Time has no common measure.  There are no facts in themselves.  There are only multiplicities of interpretation.  Interpretation is a movement of the neutrality of sense.  Sense is same from the point of view of quality, quantity, relation, and modality.  The neutrality of sense cannot mediate because it is outside all relation.  There are no negative relations of identity or opposition, unity or presence.  There can be no exclusive disjunctions.  But the negative may itself be affirmed because there is no oppositional relation of negation/affirmation.  There is only what Deleuze calls ‘vice-diction’ that affirms everything as inessential.  The text is the expressive world of disparate intensive fragmentation dispersed across the void that changes the nature of forms with each repetition.  Fragmentary language of literature is expression which disperses content.  Fragmentary language has no meaning other than dispersal and rupture.  There may be temporary uses of metaphor.  However, literary text does not speak of being by way of metaphor.  Text is univocality of the real.  It is the expression of being as univocal. 

Literature is the fragmentary play in a void.  It is a coupling of disparate fragments without cause or purpose.  It is the dice game as interweaving of signs as they spatialize time into new uses of interpretation.  A temporary and fragile ground may rise to the surface because it first confronts the groundlessness of the empty form of time.  This empty form is not an undifferentiated void.  It includes all differentiation of disparate difference said as one.  Intensive signs express the play of chance across distances.  There are new ruptures and fusions of tears.  Difference is nonrelation of all relation.  The Outside is more distant then the external world of corporeal things.  It is closer than an internal world of conscious subjectivity.  Every incorporeal difference of singularity fills the whole of being to a new degree of intensity with each repetition.  Difference is not a doubling of the same.  It is redoubling (in-between content and expression) of the outside other.  It is the folding or redoubling that is always already outside itself and always inside its outside.  Literary text is language that stammers and makes the image tremble.  The real is a whole without center – a body without organs.     

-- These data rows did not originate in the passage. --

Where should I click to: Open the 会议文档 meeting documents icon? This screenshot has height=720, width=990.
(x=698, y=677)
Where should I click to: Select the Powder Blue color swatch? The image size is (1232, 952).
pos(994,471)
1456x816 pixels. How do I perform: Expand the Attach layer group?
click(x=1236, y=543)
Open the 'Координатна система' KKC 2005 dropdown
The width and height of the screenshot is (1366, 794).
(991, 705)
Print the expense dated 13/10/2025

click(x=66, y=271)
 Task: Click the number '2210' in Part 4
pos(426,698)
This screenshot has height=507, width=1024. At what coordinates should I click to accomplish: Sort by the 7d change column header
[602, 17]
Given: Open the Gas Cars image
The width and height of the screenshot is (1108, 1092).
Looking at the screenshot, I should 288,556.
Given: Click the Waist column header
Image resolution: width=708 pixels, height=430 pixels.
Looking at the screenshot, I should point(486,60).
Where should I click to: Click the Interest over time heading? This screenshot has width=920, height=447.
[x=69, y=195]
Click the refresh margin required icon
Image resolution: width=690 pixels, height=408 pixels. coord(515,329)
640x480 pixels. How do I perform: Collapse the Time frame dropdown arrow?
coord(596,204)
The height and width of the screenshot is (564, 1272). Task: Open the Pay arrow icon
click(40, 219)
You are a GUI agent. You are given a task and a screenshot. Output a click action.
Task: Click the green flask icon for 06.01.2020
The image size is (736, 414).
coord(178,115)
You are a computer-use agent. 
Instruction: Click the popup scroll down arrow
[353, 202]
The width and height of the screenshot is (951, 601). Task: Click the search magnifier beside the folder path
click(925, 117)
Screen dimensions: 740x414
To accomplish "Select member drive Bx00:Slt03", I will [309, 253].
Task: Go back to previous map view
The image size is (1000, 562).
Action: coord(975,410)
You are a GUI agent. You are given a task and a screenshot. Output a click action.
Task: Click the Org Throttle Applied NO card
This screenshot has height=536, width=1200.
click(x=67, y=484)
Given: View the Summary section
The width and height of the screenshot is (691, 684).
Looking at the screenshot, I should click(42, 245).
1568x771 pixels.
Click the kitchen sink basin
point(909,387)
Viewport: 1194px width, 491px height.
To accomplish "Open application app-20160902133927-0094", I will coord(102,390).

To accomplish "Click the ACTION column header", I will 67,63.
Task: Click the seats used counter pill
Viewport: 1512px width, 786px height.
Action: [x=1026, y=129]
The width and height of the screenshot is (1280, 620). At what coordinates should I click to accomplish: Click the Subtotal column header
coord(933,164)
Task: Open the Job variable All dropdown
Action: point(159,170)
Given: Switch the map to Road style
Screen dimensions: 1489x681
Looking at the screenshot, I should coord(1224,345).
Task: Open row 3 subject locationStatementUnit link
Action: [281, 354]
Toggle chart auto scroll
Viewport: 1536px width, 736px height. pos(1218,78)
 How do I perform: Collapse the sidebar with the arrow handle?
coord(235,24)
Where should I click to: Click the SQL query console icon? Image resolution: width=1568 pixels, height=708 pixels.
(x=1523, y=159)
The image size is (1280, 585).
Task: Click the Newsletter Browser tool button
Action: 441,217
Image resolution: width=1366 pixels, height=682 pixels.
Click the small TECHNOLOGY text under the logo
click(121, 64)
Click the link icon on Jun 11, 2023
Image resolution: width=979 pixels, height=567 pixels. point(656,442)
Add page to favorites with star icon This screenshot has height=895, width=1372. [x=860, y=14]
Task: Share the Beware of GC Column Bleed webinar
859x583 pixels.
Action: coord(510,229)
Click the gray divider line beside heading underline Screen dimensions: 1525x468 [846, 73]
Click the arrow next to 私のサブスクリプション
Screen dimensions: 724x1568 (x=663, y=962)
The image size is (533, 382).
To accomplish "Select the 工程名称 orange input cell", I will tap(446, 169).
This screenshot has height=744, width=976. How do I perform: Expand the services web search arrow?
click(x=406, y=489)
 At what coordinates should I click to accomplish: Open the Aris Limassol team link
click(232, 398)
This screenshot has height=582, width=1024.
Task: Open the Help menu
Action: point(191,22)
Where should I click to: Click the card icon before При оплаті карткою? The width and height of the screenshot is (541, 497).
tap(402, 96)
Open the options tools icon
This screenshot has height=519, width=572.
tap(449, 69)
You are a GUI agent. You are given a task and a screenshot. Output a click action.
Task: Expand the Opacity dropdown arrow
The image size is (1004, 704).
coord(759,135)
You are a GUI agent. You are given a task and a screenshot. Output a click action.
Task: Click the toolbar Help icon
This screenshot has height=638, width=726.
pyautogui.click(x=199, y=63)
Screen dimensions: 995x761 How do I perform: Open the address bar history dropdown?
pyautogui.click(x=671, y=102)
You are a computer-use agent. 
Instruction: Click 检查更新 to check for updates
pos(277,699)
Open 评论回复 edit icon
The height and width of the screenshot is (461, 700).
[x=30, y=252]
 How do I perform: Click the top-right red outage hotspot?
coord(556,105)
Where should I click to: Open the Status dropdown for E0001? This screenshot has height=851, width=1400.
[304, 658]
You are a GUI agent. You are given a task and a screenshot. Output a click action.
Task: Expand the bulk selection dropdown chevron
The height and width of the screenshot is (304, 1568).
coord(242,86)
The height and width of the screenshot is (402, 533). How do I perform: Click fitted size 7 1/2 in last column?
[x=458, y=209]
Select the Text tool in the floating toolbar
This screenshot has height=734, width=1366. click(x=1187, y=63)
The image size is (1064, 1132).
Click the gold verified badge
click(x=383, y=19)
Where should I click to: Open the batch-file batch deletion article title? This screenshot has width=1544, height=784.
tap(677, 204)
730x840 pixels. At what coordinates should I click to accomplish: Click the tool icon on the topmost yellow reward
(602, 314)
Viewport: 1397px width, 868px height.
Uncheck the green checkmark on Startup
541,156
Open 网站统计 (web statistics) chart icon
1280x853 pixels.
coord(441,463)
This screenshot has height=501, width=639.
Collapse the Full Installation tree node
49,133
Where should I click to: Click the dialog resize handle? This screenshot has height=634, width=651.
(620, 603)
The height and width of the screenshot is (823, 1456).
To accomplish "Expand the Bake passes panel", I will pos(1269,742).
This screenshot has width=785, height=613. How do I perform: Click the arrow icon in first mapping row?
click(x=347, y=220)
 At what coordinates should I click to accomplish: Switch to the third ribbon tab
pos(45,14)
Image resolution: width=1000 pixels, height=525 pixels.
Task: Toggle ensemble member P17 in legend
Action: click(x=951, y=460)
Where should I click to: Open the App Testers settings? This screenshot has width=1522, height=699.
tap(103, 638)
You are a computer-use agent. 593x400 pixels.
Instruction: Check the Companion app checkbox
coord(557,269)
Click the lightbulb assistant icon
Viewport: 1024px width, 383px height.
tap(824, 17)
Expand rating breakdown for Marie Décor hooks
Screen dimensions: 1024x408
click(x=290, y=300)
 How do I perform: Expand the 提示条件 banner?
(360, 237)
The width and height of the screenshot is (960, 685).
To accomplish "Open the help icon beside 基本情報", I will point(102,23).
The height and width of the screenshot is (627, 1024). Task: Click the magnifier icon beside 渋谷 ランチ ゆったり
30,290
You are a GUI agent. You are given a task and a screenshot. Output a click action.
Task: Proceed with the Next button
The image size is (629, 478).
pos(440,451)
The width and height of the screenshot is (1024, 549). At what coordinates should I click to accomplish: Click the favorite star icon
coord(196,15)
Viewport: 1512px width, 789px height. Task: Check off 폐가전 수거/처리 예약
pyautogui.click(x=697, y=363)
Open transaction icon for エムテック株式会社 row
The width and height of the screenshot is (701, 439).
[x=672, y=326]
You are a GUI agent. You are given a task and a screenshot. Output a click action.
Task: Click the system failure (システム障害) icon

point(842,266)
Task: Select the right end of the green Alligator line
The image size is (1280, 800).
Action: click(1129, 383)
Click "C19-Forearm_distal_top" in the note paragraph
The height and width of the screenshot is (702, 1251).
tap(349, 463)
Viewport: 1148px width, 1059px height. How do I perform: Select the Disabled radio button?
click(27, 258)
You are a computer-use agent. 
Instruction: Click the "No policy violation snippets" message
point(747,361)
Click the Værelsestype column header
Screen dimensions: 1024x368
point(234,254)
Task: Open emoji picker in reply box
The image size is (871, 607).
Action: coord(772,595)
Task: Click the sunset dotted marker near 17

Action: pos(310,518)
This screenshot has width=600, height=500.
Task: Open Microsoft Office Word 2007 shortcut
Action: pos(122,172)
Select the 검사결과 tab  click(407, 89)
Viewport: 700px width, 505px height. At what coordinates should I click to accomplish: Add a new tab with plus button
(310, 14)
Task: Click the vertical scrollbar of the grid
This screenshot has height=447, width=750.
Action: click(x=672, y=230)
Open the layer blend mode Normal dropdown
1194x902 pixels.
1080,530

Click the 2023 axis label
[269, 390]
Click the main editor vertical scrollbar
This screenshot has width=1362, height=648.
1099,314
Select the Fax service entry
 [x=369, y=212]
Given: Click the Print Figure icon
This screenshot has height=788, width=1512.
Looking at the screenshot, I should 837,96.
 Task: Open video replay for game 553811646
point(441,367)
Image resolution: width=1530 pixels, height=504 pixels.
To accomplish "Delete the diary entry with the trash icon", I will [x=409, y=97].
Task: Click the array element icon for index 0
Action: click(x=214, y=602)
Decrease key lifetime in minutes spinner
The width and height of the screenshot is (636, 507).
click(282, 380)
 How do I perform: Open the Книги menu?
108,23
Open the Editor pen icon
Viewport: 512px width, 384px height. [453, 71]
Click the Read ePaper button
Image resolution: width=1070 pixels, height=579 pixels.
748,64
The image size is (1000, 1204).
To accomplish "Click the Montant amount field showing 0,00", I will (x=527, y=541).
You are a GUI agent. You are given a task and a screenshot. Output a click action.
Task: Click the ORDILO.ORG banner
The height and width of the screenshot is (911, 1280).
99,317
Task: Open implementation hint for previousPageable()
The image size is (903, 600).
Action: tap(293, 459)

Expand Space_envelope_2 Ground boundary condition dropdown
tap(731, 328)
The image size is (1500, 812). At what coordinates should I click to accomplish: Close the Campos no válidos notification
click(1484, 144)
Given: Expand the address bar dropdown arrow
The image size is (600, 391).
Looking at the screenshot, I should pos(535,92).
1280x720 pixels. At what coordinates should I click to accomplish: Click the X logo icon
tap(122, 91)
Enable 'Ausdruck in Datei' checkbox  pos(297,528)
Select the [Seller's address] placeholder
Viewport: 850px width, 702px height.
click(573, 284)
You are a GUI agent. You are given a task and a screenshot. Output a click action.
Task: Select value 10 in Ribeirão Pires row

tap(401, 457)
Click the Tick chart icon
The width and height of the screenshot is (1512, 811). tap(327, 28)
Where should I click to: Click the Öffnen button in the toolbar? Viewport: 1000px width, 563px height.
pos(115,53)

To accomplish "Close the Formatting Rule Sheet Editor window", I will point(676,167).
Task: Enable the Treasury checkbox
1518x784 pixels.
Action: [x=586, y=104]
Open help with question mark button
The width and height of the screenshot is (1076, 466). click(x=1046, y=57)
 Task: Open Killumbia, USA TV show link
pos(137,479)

Blanchot says that traditional philosophy is a refusal of the ‘outside’ due to the fear of death.  This refusal is the fear of the loss of relations that mediate a transcendent image.  It is the denial of death that leads to an image of permanence and representational truth.  We construct an Image of Thought, an Image of Eternal Presence, by which we deny that we are mortal.  But in so doing, we enact “the great refusal” – the refusal to encounter the immediate immanence of singular death.  This singular death is closer than any interiority of consciousness and farther than any exteriority of corporeal things.  It is Blanchot’s ‘limit-experience’ as radical questioning of ‘self’.  There is an excess of nothing that cannot be put into actualization.  It is counter-actualization.  Limit-experience is loss of meaning and value that frees us toward new possibilities.  There is no dualistic opposition between reason and the absurd.  Limit-experience reveals nothing.  It totalizes nothing.  It is pure affirmation free of all negation.  It is thought that can’t be given to a subject – the dice throw of radical change.  The eternal return is limit-experience not lived.  It is the disinterested indifference of desire.  It is forgetting beyond memory.  It is freedom from the presence of Chronos.  The void is the eternal waiting attention of language suspended between memory and absence of memory – forgetting and absence of forgetting.

 

*The Infinite Conversation, by Maurice Blanchot, University of Minnesota Press, translated by Susan Hanson.